Türkiye 2024 yılı bütçesini hangi kalemlere harcamayı öngörüyor?

Cevdet Yılmaz’ın açıkladığı bütçe kanunu teklifi detaylarına bakıldığında; Türkiye’nin 2024 yılında savunma ve güvenlik alanında 1 trilyon 133 milyar 500 milyon lira harcama yapması öngörüldü. Eğitim için 1 trilyon 615 milyar lira, sağlık için 1 trilyon 650 milyon lira ve sosyal yardımlar için 497 milyar lira bütçe ayrıldı. Tarım sektörüne ise sadece 384 milyar lira ödenek planlandı.

2024 yılında personel giderleri için toplam 2 trilyon 865,9 milyar lira, mal ve hizmet alım giderleri içinse 669,8 milyar lira öngörüldü.

Bütçe giderleri dağılımında 1 trilyon 254 milyar lira ise “faiz” kalemi için hesaplandı.

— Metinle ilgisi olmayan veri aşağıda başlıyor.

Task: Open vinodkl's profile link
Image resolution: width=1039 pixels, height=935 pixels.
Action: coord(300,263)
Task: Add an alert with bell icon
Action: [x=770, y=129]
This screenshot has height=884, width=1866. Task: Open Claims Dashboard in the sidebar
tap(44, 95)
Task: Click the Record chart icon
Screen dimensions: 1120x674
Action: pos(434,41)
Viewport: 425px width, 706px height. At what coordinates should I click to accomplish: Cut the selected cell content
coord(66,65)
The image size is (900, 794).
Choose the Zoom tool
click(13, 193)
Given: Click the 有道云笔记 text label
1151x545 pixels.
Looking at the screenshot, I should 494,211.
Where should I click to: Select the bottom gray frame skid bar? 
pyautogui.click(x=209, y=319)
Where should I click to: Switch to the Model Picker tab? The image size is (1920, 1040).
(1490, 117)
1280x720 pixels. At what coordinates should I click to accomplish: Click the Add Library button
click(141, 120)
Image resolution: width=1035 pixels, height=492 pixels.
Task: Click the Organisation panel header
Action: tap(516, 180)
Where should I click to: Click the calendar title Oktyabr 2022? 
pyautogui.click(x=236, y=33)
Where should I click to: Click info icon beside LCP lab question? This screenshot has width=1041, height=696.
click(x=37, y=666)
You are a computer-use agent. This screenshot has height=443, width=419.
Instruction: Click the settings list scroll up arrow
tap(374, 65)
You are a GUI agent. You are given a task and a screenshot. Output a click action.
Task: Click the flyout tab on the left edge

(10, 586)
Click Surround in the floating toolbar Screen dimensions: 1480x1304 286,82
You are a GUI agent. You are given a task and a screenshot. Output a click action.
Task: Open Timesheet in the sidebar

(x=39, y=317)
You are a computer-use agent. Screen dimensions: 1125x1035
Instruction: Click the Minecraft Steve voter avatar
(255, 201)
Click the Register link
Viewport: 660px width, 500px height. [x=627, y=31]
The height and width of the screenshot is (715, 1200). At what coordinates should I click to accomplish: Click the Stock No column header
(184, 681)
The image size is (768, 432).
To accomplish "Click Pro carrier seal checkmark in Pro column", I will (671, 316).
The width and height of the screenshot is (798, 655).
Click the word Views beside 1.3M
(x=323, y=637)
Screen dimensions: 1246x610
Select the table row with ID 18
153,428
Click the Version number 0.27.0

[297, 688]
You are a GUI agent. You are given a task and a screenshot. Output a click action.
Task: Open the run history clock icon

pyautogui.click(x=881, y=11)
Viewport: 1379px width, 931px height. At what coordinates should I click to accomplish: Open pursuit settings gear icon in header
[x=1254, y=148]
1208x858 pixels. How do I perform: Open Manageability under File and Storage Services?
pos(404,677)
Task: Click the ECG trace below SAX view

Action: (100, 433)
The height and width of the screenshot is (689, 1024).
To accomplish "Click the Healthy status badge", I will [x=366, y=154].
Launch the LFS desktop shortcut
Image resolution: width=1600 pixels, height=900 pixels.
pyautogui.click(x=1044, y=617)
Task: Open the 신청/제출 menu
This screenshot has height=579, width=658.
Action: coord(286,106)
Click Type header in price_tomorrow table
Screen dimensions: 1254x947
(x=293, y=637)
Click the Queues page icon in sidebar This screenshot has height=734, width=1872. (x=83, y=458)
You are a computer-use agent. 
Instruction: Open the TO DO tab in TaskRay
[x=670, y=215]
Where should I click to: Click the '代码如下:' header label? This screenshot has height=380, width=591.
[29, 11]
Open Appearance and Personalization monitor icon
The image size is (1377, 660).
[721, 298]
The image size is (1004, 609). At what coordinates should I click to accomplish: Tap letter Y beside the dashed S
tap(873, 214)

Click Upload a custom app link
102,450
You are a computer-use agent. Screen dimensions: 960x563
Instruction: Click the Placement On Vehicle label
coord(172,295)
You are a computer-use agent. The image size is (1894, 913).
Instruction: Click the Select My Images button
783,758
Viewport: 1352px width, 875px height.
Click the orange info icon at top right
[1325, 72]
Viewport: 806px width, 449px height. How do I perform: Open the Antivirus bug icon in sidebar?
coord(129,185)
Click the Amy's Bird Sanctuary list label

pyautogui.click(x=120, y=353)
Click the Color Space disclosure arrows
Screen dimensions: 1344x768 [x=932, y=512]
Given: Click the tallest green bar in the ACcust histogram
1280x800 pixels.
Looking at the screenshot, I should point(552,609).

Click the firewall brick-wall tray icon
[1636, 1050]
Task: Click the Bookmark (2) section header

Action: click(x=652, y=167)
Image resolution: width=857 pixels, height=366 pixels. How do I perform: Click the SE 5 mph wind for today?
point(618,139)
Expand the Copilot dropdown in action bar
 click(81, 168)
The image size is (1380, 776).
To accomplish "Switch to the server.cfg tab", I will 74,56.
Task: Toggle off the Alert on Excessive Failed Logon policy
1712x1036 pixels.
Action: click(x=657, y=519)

Teklifteki bu verilere göre, Türkiye’nin ülke savunması amacıyla 2024 yılında harcayacağı tutardan biraz daha fazla faiz harcaması yapacak olması dikkat çekti.

Yukarıdaki bilgilere göre sadece vergi gelirleri %72,7 oranında artacaktır. Yıl sonunda belirlenecek olan yeniden değerleme katsayısına göre vergi ve harçlara yüksek oranda zam geleceği aşikardır.